### PROMPT
Go through the lines below and copy every one that contains the word "qvapor". Case counts, so match its capitalization exactly.

### MATERIAL FOR THIS EXERCISE
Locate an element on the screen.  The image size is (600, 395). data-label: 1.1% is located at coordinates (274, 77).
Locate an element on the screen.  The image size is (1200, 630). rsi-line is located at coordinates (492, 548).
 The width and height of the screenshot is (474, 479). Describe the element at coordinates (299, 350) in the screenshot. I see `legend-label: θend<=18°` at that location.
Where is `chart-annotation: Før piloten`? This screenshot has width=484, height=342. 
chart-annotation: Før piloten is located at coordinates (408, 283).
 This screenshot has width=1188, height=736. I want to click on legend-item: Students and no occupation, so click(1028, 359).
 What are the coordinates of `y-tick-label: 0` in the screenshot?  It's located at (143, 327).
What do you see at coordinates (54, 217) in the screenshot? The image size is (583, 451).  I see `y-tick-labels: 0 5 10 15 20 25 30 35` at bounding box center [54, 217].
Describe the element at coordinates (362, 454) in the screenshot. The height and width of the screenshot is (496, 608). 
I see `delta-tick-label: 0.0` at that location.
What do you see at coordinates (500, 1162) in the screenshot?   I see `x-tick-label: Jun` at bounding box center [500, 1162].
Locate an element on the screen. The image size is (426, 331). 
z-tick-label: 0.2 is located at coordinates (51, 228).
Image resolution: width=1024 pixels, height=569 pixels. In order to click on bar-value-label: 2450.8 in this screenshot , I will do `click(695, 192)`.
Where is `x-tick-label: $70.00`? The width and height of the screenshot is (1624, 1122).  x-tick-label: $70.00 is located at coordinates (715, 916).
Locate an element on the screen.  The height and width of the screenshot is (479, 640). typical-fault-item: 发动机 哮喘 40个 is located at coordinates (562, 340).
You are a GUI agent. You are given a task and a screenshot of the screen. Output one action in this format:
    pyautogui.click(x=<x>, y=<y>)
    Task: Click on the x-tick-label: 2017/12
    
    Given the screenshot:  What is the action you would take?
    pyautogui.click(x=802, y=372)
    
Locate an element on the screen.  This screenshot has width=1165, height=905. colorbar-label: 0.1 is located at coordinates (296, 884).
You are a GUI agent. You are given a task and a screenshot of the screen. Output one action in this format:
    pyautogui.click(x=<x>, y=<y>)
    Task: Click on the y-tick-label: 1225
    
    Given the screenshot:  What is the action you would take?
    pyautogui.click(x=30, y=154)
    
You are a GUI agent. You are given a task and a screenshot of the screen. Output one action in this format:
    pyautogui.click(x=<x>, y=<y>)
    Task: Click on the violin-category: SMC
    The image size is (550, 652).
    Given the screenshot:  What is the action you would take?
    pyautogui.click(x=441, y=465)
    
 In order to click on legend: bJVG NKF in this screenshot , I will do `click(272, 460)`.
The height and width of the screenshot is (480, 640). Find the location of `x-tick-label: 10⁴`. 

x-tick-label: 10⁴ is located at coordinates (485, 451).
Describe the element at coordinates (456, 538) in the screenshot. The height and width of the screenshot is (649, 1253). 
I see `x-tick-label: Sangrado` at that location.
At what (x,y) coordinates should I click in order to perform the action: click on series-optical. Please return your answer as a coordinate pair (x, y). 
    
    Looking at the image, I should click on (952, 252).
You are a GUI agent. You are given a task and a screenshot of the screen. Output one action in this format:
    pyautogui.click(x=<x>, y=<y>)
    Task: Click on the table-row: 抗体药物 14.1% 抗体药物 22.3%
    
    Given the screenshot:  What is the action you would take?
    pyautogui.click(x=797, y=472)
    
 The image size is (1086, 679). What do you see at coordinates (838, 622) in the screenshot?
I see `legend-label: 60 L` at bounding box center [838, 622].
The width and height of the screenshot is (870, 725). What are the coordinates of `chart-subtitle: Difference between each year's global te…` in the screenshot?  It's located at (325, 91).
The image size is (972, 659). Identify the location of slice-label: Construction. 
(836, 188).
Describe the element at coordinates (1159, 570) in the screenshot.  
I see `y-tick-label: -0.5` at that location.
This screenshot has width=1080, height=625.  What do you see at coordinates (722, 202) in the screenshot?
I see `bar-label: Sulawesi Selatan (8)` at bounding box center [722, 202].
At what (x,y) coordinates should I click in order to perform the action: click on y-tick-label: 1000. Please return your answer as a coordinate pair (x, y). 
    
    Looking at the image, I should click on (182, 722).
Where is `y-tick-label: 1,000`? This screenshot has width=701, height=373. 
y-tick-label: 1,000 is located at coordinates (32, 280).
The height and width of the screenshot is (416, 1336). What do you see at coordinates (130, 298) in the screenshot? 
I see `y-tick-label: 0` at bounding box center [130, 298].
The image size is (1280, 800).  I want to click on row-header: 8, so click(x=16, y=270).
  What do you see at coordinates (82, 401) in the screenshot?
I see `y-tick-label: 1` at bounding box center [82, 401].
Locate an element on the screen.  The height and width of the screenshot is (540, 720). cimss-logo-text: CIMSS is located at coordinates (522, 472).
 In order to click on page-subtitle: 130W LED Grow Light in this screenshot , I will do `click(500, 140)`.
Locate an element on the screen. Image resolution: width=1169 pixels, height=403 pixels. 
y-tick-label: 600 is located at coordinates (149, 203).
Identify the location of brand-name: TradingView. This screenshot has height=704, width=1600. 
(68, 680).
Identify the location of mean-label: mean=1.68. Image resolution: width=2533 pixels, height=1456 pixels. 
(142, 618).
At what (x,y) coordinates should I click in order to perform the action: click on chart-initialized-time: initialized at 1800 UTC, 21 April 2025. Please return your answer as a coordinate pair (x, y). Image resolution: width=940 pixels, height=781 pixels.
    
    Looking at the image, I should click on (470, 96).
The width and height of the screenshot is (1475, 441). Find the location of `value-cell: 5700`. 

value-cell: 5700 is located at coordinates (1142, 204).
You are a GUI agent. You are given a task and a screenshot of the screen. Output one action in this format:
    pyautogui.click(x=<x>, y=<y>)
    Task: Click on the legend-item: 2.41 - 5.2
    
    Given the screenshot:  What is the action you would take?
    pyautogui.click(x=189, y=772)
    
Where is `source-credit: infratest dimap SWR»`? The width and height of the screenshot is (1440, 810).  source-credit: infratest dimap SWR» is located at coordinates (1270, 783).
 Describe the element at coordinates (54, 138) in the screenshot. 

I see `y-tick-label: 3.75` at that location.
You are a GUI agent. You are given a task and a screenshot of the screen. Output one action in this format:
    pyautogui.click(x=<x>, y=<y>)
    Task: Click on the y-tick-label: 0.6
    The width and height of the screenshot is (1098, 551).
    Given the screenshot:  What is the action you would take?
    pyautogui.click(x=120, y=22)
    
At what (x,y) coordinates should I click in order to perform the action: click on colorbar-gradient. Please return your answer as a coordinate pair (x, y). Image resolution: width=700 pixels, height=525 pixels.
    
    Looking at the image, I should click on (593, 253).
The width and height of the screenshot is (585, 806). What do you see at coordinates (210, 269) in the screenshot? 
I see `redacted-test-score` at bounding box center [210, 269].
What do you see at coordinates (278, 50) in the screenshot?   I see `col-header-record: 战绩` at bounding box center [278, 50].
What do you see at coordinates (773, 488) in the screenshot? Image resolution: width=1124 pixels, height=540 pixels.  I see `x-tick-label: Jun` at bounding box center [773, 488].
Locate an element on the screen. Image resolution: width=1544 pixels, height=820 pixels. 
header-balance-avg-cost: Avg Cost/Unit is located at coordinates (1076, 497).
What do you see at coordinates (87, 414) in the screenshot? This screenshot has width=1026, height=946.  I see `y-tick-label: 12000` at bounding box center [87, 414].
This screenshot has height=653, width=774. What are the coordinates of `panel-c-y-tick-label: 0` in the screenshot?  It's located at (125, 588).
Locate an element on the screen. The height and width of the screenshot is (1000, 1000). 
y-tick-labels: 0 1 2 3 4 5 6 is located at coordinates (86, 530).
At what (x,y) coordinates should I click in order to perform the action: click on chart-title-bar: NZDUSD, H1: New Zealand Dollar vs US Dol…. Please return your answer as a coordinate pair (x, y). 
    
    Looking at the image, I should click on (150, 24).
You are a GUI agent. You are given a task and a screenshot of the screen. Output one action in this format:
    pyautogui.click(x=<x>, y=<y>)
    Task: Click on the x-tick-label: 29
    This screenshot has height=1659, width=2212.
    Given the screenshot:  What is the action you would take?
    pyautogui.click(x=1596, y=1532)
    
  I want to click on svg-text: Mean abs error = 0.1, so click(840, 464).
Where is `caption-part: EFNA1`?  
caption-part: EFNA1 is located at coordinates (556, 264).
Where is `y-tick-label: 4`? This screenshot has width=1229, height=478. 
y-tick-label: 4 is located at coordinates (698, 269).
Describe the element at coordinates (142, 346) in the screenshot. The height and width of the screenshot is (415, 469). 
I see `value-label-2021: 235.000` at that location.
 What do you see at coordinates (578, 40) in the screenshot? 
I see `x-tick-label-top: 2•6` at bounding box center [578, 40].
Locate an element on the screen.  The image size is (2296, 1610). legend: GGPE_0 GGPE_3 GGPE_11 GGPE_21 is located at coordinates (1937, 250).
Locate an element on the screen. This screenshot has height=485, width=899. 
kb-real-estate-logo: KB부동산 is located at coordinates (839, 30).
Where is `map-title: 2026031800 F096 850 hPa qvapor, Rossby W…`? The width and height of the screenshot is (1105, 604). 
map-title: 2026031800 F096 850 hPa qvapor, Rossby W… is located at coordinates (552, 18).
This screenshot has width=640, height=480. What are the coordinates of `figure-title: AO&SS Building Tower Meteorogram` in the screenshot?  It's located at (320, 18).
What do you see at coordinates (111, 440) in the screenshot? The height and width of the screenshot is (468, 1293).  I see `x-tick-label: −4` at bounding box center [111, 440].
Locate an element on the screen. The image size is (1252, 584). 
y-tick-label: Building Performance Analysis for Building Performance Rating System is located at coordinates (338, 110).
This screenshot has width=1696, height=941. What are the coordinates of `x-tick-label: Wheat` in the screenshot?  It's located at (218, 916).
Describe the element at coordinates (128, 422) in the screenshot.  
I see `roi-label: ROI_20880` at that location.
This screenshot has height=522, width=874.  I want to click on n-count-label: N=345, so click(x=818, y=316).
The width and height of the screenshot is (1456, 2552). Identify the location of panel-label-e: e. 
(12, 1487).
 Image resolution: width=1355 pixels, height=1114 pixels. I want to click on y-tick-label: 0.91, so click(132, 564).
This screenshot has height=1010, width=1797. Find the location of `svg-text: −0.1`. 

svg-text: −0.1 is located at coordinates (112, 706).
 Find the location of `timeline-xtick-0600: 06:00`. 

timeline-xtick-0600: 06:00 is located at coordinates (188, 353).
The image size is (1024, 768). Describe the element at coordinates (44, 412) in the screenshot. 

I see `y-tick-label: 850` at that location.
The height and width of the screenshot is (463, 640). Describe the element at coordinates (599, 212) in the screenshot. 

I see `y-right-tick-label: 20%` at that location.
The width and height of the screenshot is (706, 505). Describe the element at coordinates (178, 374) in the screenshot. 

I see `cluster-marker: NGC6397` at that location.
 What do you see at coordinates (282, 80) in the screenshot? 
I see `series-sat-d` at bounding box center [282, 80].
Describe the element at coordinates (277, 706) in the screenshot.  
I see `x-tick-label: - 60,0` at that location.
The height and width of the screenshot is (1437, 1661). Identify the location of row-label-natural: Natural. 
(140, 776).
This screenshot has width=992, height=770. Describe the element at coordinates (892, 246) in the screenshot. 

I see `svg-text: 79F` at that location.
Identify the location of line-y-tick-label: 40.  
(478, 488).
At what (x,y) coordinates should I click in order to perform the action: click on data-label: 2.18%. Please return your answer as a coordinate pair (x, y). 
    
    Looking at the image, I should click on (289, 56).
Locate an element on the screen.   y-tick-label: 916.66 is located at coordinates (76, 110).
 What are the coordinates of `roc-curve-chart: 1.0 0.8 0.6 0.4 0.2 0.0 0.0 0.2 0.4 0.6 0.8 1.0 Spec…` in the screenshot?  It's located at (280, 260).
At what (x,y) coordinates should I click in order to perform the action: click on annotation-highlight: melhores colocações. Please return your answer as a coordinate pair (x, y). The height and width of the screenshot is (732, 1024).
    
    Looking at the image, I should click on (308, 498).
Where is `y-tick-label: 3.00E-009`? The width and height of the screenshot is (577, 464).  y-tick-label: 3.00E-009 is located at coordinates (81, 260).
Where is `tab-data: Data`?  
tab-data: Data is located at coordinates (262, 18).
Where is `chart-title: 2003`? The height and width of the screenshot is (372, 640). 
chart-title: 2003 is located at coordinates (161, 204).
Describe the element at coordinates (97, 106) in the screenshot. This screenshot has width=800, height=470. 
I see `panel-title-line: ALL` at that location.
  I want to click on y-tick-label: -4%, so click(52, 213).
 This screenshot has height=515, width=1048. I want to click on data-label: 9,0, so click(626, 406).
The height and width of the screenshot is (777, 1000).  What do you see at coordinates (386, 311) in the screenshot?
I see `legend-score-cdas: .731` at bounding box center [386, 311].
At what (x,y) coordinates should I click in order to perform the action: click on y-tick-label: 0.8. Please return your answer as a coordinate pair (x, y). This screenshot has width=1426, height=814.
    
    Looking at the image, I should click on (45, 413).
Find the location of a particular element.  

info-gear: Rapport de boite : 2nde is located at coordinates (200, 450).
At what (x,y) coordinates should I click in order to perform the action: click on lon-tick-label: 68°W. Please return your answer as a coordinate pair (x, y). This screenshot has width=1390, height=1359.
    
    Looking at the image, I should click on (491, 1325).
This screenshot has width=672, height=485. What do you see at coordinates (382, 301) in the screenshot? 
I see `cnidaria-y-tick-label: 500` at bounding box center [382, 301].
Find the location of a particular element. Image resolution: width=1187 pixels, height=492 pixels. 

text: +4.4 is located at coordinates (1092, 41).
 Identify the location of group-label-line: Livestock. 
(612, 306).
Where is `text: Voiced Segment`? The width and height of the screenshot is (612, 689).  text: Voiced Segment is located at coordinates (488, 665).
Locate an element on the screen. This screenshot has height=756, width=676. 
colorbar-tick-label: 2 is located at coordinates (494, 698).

### SOLUTION TO THIS EXERCISE
Where is `map-title: 2026031800 F096 850 hPa qvapor, Rossby W…`? The width and height of the screenshot is (1105, 604). 
map-title: 2026031800 F096 850 hPa qvapor, Rossby W… is located at coordinates (552, 18).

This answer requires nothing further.